– А здесь уютно! – заметил Билл Уайтинг и ухмыльнулся. – Всю жизнь мечтал спать с тобой, милый Ричард.

– Заткнись, Билл! На палубе полно овец.

Шестеро человек втиснулись в пространство длиной десять футов, шириной шесть футов и высотой двадцать семь дюймов. В такой тесноте они могли только лежать или сидеть согнувшись, как гномы, и каждый из них боролся со свинцовым грузом отчаяния. Сундуки и мешки тоже занимали место, а его и без того недоставало. Джимми Прайс расплакался, Джо Лонг и Уилли Уилтон причитали, повторяя: «Господи, что же с нами будет?»

Середину помещения занимали три стола и шесть скамей, а вдоль правого борта располагались еще два яруса нар. На нижней палубе господствовала темнота, никому из каторжников не удавалось определить, насколько велико помещение и как оно выглядит. На стол один за другим спрыгивали скованные цепью каторжники, их выстраивали в проходе между столами и отправляли на нары. Когда шесть из одиннадцати отрядов заняли все нары по левому борту, сержант Найт начал отправлять прибывающих к правому и указывать им на отсеки между кормовой и носовой переборками.

Оправившись от первого потрясения, Ричард призвал на помощь силу воли. Если он не вмешается, вскоре все вокруг будут рыдать, а это недопустимо.

– Сначала разберемся с сундуками, – решительно заявил он. – Пока поставим их вертикально, прислонив к обшивке, – между ними хватит места, чтобы вытянуть ноги. Нам повезло, что все твердые предметы у нас в сундуках, а мешки набиты одеждой и тряпьем, – они и послужат нам подушками. – Пощупав жесткий тюфяк, на котором он сидел, Ричард передернулся. – Если одеял нам не дадут, будем греться, прижавшись друг к другу. Джимми, не плачь, прошу тебя. Слезами здесь не поможешь. – Ричард перевел взгляд на перегородку между его отсеком и отсеком Айка. – Если я сумею раздобыть отвертку и крючки, мы подвесим часть вещей к балке. Ну, выше нос! Мы выживем!

– Я хочу спать у стенки, – всхлипывая, заявил Джимми.

– Ни в коем случае! – поспешил возразить Уилл Коннелли. – Мы будем лежать головами к краю нар, чтобы свешиваться над полом. Не забывай: скоро мы выйдем в море, и всех одолеет морская болезнь.

Билл Уайтинг рассмеялся.

– Вы только подумайте, как нам повезло! Нас будет рвать на тех, кто лежит внизу, а над нами никого нет!

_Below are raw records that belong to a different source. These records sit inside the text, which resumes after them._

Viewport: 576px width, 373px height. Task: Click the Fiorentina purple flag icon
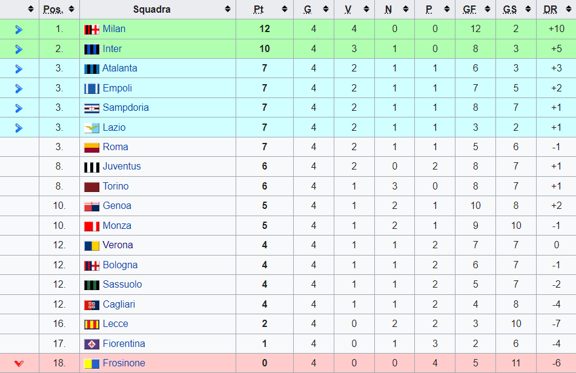tap(91, 344)
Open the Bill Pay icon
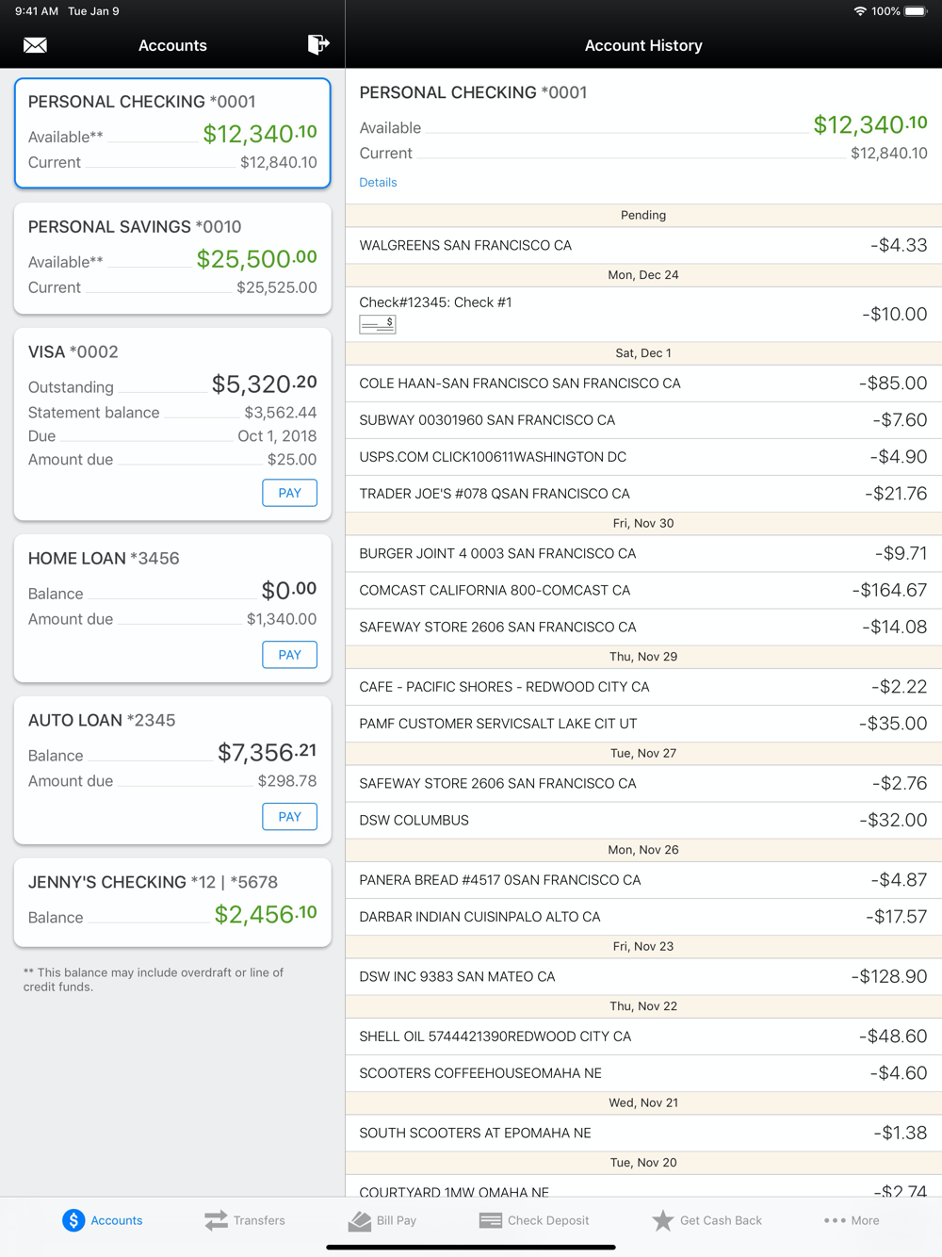 (360, 1220)
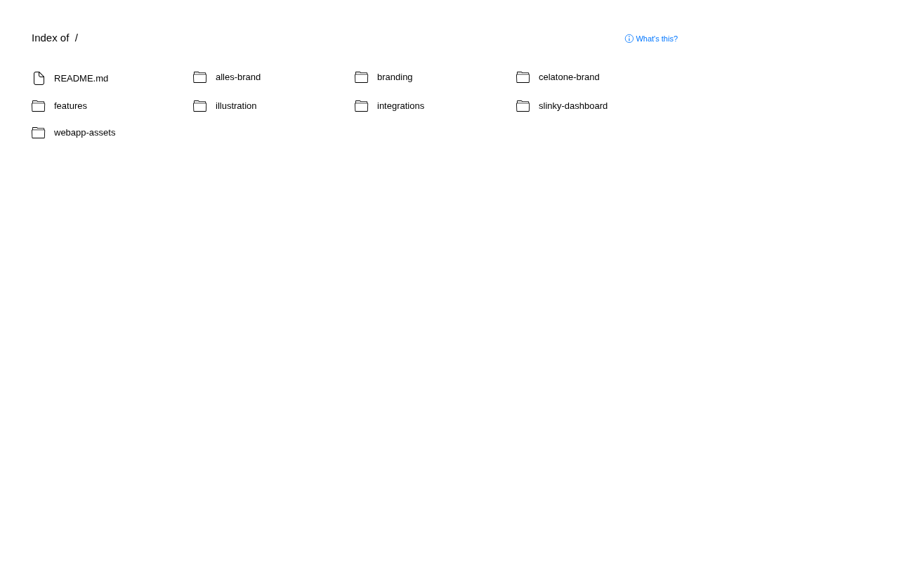The height and width of the screenshot is (562, 899).
Task: Click the integrations folder icon
Action: click(362, 106)
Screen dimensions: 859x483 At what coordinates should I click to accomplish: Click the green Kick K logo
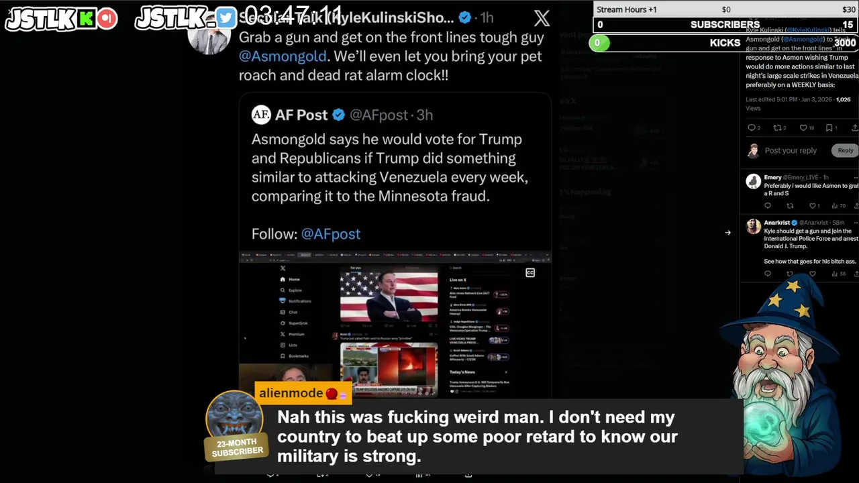86,19
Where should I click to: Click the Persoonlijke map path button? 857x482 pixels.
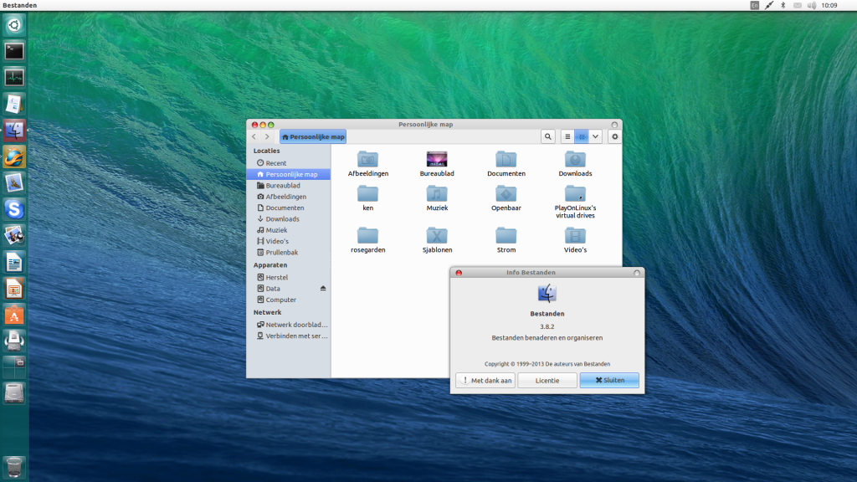coord(313,136)
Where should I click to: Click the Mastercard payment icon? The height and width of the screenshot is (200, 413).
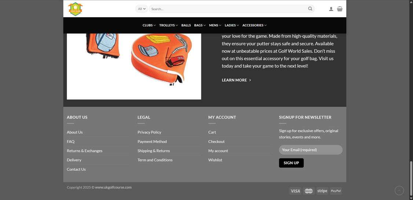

– Вот и славно, – подхватил Недди Перрот и свесился с нар. – Эй, Томми Краудер!

Краудер вскинул голову.

– Чего тебе?

– Мы будем блевать прямо на вас!

– Только попробуй, и я сам отделаю тебя!

– Кстати, – продолжал Ричард, прервав опасный разговор товарищей, – вся балка свободна – до самого правого борта. Попробуем превратить ее в полку для лишних вещей – для сундуков, мешков с книгами и запасных фильтров. Похоже, сержант Найт не откажется от лишней пинты рома, а мы попытаемся выменять на ром доски, скобы и веревки. Ничего, ребята, мы справимся!

– Ты прав, Ричард, – отозвался Айк, выглядывая из-за перегородки. – Мы справимся. Это лучше, чем воровать и мошенничать.

– Тем более что воров рано или поздно ждет петля. А нам еще улыбнется удача, – пообещал Ричард, радуясь, что его слышат Айк и его товарищи.


В новой тюрьме царил почти непроглядный мрак, свет сочился только в отверстие люка. В закрытом помещении с затхлым воздухом стояла чудовищная вонь пота, гнилой рыбы и испражнений. Никто из каторжников не знал, сколько времени они провели на нижней палубе. Наконец люк закрыли железной решеткой, пропускавшей свет, и открыли еще один люк в передней части помещения. Но даже дополнительное освещение не помогло заключенным определить, как выглядит их тюрьма. Каторжники негромко переговаривались, многие плакали, некоторые внезапно вскрикивали и тут же замолкали – Ричард не знал, кто и каким образом заставлял их умолкнуть. Тяжкая безысходность охватила всех новых обитателей нижней палубы.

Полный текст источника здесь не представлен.